══ Excerpted data ══

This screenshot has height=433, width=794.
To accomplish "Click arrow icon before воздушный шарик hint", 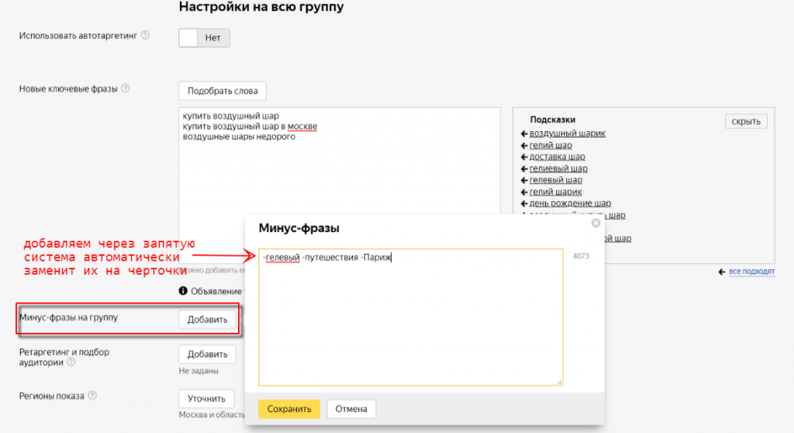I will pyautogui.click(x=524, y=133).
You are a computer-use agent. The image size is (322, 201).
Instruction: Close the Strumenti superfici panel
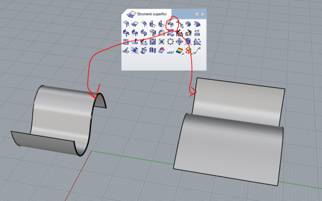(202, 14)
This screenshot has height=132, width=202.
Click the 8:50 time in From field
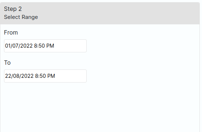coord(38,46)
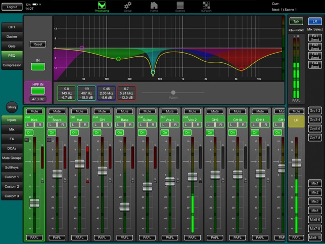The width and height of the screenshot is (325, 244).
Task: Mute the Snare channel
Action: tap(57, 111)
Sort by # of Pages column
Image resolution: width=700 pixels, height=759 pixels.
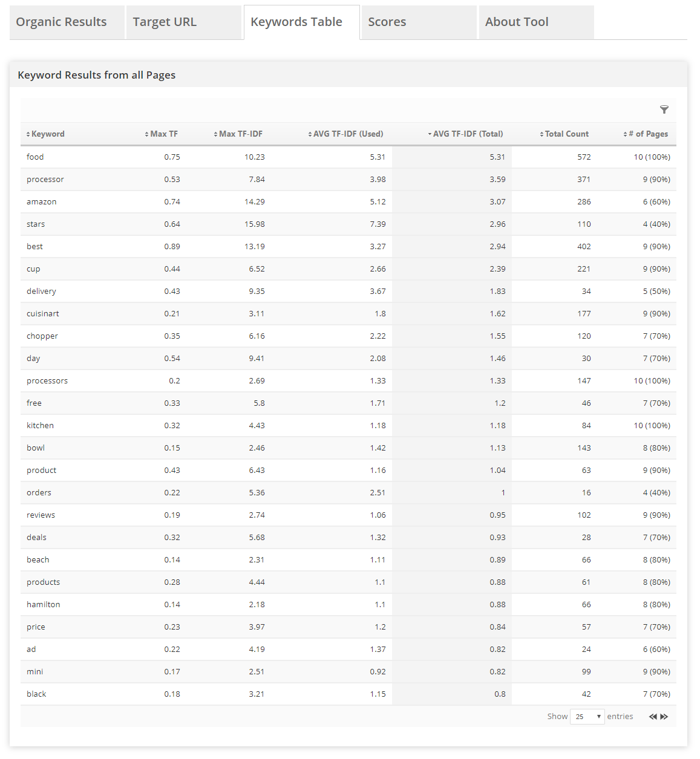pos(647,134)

═══
══ Excerpted data ══

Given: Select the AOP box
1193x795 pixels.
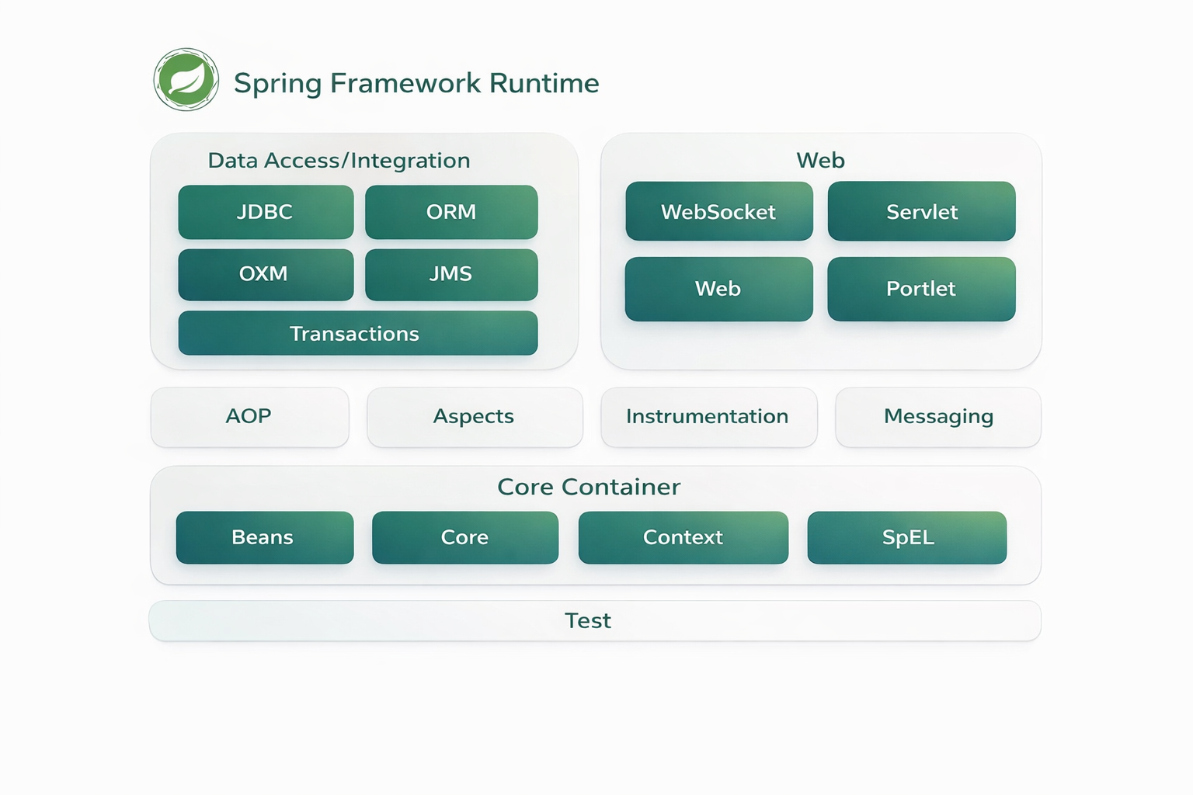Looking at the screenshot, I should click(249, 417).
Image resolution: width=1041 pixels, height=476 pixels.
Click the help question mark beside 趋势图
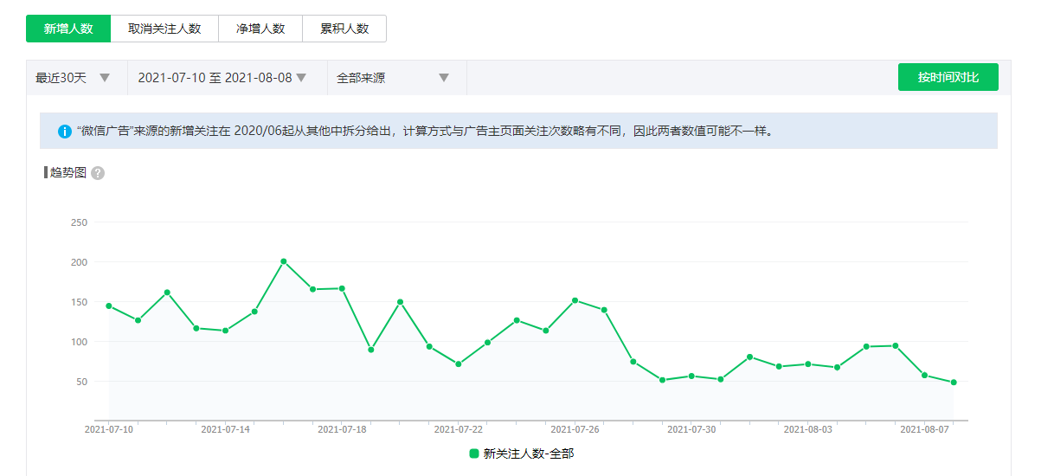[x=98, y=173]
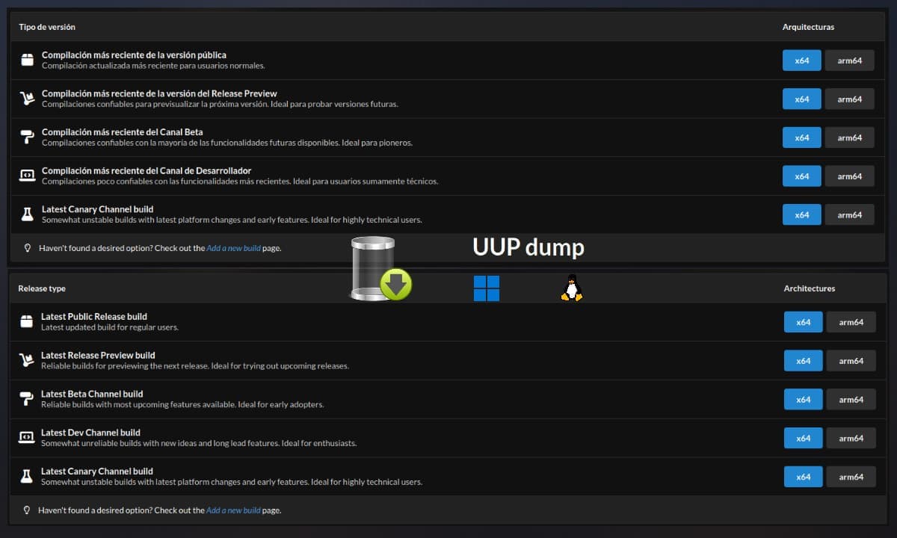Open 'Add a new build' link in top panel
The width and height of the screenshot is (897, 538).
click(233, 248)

═══

Your answer should be the lines above that contain the word "This", copied out.

This screenshot has height=433, width=794.
This screenshot has height=132, width=202.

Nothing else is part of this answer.